* **Exercise aim**
For the material that follows, return exactly the lines from the one with "Task: Click the Owner Name column header" through the one with "The height and width of the screenshot is (280, 409).", both ends included.

------ Exercise material ------

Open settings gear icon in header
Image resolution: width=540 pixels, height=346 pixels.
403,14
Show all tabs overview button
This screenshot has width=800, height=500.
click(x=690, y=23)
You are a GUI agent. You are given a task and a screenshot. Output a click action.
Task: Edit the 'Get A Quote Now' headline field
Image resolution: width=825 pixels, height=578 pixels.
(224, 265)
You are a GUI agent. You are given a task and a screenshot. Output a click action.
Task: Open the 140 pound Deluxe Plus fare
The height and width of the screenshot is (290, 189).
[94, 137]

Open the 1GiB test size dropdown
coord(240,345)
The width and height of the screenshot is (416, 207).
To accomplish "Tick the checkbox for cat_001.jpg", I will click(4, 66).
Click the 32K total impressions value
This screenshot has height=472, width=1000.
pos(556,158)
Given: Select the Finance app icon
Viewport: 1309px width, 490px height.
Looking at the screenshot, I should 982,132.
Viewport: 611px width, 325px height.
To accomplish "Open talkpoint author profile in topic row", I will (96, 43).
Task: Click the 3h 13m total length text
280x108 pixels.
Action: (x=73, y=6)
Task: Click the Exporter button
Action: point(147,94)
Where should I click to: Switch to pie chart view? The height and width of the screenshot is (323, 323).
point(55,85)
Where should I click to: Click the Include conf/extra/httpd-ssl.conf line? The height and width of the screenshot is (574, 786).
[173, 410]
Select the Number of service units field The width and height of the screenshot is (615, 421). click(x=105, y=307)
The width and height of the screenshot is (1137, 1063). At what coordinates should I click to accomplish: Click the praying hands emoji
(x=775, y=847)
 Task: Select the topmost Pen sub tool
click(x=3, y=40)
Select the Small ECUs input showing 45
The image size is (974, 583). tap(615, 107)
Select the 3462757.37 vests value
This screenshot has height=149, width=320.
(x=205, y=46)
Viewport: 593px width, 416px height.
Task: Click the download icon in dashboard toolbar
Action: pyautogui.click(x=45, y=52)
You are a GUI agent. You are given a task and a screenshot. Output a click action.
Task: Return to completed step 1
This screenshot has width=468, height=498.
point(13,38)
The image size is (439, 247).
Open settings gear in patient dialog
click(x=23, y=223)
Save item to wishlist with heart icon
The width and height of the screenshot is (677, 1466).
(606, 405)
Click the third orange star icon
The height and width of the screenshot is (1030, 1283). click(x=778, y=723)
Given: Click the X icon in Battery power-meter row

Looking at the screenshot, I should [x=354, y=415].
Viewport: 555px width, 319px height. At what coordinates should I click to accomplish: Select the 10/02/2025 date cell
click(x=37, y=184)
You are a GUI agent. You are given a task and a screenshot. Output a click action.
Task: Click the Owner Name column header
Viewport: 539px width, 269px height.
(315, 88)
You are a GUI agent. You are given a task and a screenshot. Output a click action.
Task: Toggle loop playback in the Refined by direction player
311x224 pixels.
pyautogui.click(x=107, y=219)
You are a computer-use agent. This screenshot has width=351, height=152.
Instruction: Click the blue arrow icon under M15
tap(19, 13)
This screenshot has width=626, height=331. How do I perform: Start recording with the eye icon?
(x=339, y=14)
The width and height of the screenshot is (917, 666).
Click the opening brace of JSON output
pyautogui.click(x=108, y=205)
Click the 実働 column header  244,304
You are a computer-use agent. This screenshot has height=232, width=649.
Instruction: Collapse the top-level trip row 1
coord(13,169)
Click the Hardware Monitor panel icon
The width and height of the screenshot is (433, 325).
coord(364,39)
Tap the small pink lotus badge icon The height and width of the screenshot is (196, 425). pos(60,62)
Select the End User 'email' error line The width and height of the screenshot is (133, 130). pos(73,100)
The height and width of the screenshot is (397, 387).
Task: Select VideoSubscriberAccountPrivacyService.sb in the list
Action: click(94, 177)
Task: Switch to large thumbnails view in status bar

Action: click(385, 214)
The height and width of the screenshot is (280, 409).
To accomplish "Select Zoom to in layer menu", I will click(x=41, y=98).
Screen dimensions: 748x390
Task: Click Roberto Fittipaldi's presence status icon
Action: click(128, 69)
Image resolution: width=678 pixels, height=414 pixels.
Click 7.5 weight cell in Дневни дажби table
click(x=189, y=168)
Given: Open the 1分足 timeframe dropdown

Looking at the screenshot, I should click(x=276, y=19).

------

* **Reply to the exercise**
Task: Click the Owner Name column header
Viewport: 539px width, 269px height.
(315, 88)
You are a GUI agent. You are given a task and a screenshot. Output a click action.
Task: Toggle loop playback in the Refined by direction player
311x224 pixels.
pyautogui.click(x=107, y=219)
You are a computer-use agent. This screenshot has width=351, height=152.
Instruction: Click the blue arrow icon under M15
tap(19, 13)
This screenshot has width=626, height=331. How do I perform: Start recording with the eye icon?
(x=339, y=14)
The width and height of the screenshot is (917, 666).
Click the opening brace of JSON output
pyautogui.click(x=108, y=205)
Click the 実働 column header  244,304
You are a computer-use agent. This screenshot has height=232, width=649.
Instruction: Collapse the top-level trip row 1
coord(13,169)
Click the Hardware Monitor panel icon
The width and height of the screenshot is (433, 325).
coord(364,39)
Tap the small pink lotus badge icon The height and width of the screenshot is (196, 425). pos(60,62)
Select the End User 'email' error line The width and height of the screenshot is (133, 130). pos(73,100)
The height and width of the screenshot is (397, 387).
Task: Select VideoSubscriberAccountPrivacyService.sb in the list
Action: click(94, 177)
Task: Switch to large thumbnails view in status bar

Action: click(385, 214)
The height and width of the screenshot is (280, 409).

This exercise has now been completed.